───── EXCERPTED DATA

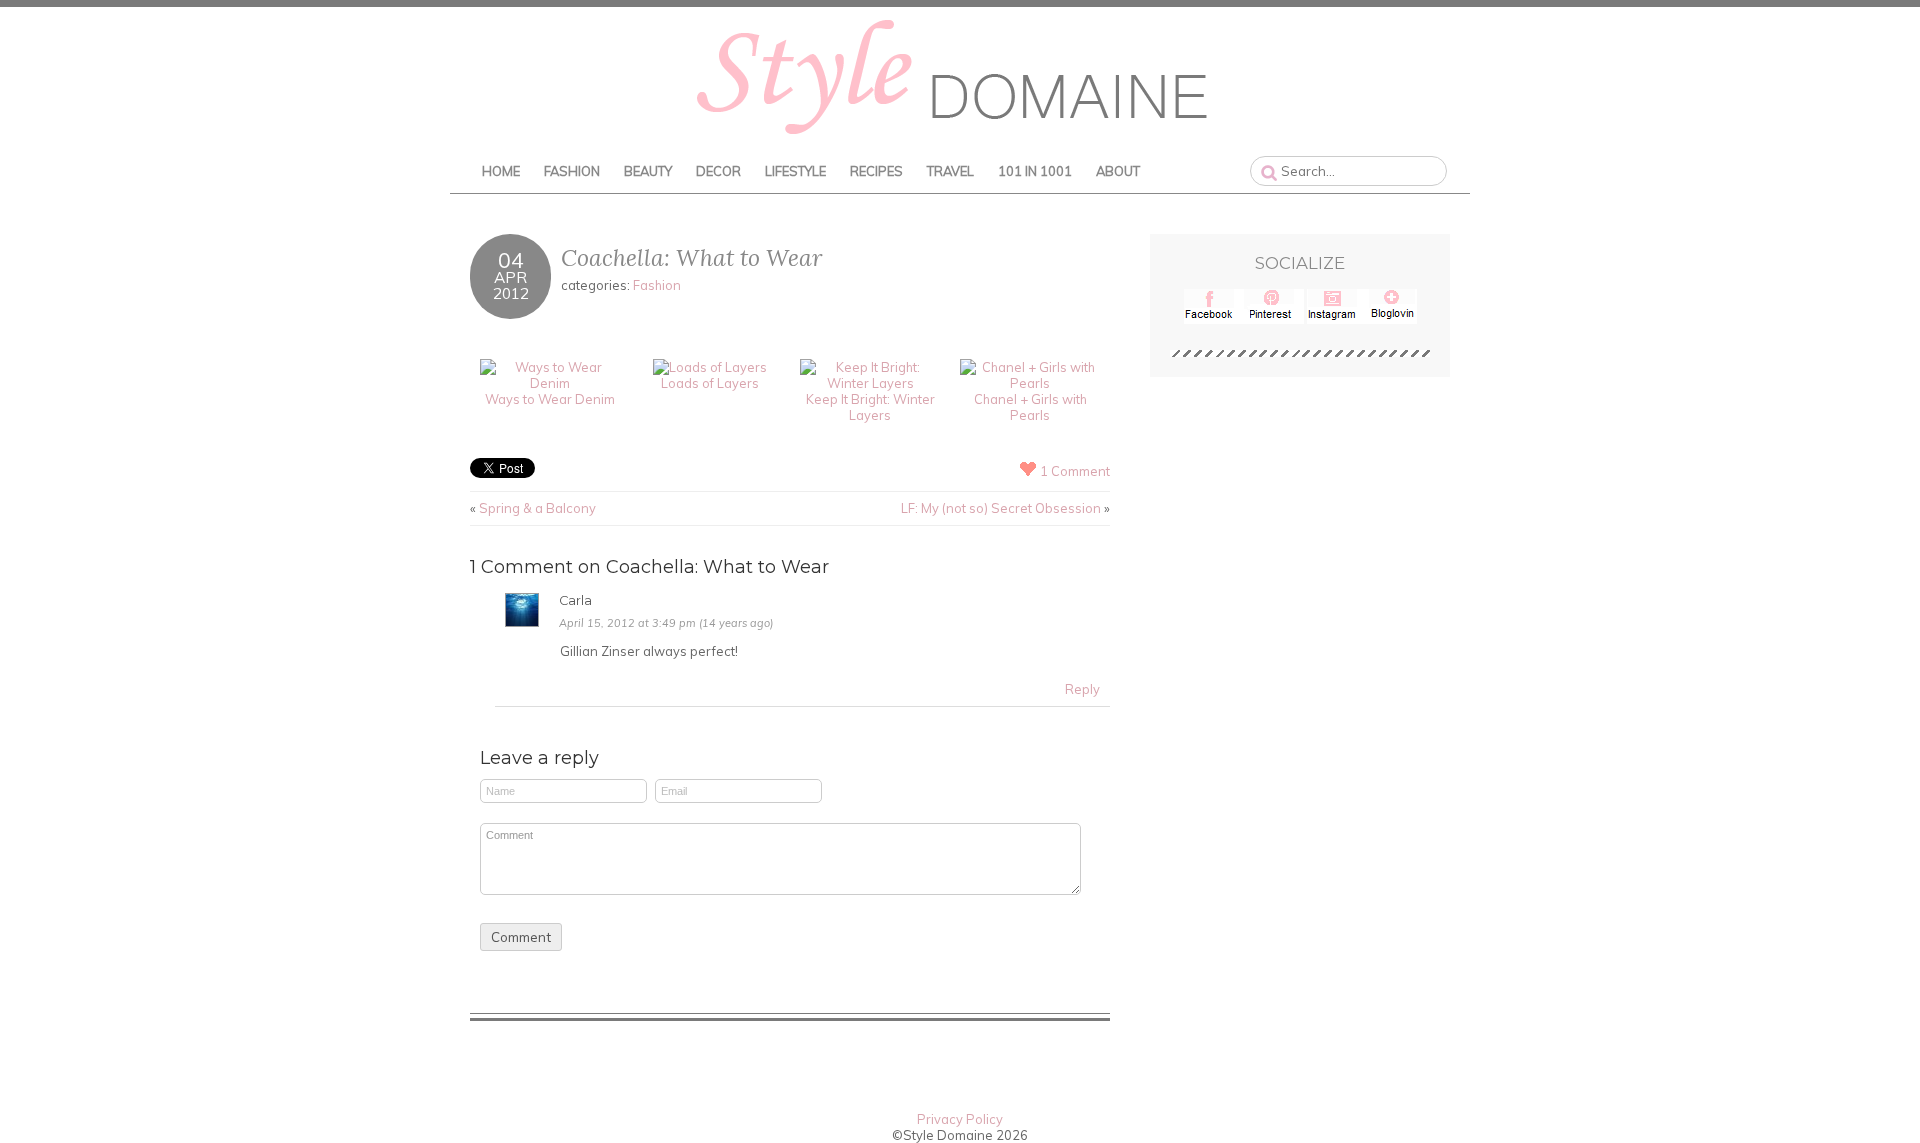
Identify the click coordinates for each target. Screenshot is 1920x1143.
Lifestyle (795, 171)
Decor (718, 171)
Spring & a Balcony (537, 508)
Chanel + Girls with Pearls (1030, 407)
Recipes (876, 171)
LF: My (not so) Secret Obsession (1001, 508)
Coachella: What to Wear (691, 257)
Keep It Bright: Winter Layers (870, 407)
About (1118, 171)
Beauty (648, 171)
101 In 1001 (1035, 171)
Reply (1082, 689)
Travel (950, 171)
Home (501, 171)
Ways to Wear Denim (550, 399)
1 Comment (1075, 471)
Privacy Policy (960, 1119)
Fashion (572, 171)
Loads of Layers (710, 383)
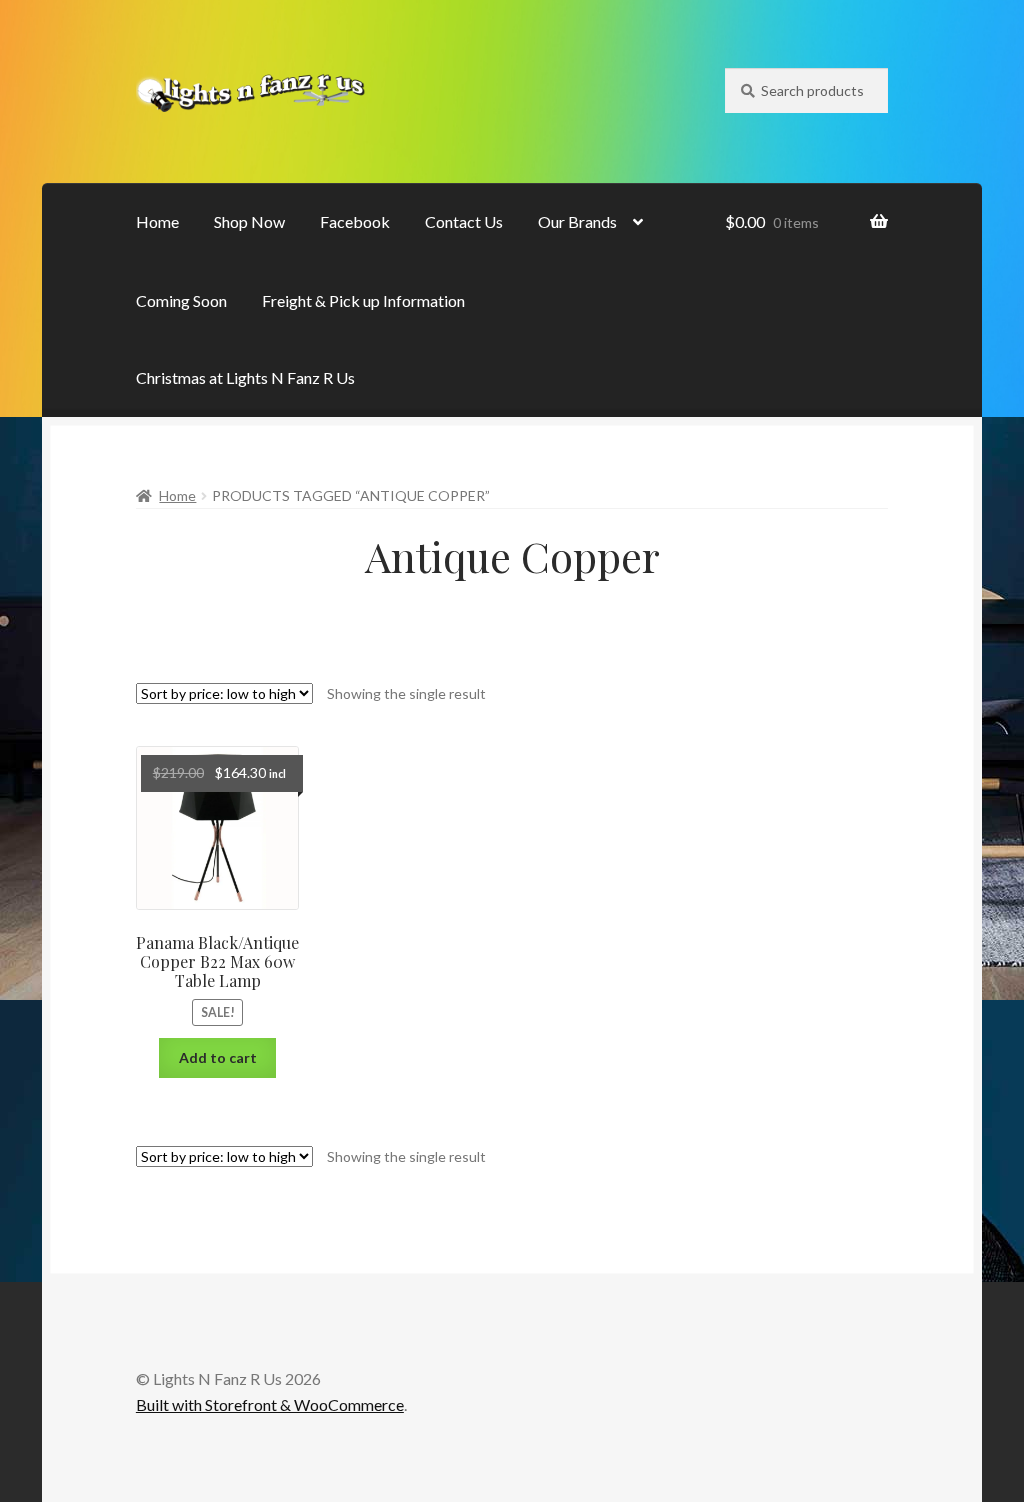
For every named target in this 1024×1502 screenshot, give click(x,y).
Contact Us (464, 221)
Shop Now (249, 221)
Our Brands (577, 221)
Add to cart (218, 1057)
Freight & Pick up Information (363, 300)
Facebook (355, 221)
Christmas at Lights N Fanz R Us (245, 377)
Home (157, 221)
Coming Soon (181, 300)
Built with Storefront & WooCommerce (270, 1404)
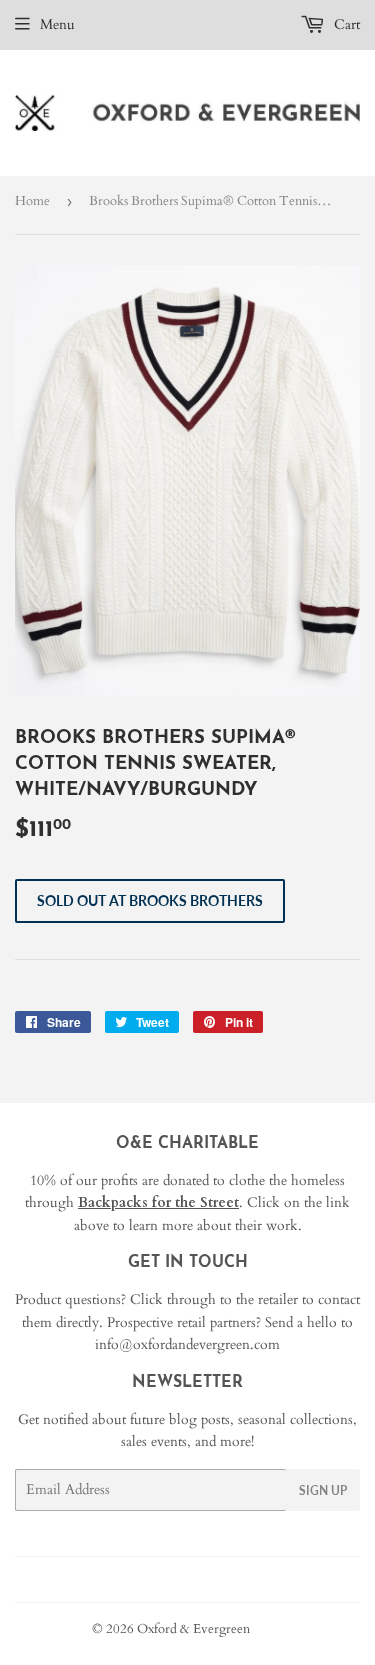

──────────

* _WORK TO COMPLETE_
Could you output the entire listing verbatim while omitting its pictures?

* _EXERCISE RESPONSE_
Identify the click coordinates for each target. Screenshot is 1920x1143.
Lifestyle (795, 171)
Decor (718, 171)
Spring & a Balcony (537, 508)
Chanel + Girls with Pearls (1030, 407)
Recipes (876, 171)
LF: My (not so) Secret Obsession (1001, 508)
Coachella: What to Wear (691, 257)
Keep It Bright: Winter Layers (870, 407)
About (1118, 171)
Beauty (648, 171)
101 In 1001 (1035, 171)
Reply (1082, 689)
Travel (950, 171)
Home (501, 171)
Ways to Wear Denim (550, 399)
1 Comment (1075, 471)
Privacy Policy (960, 1119)
Fashion (572, 171)
Loads of Layers (710, 383)
For every named target in this 1024×1502 screenshot, give click(x,y).
Contact Us (464, 221)
Shop Now (249, 221)
Our Brands (577, 221)
Add to cart (218, 1057)
Freight & Pick up Information (363, 300)
Facebook (355, 221)
Christmas at Lights N Fanz R Us (245, 377)
Home (157, 221)
Coming Soon (181, 300)
Built with Storefront & WooCommerce (270, 1404)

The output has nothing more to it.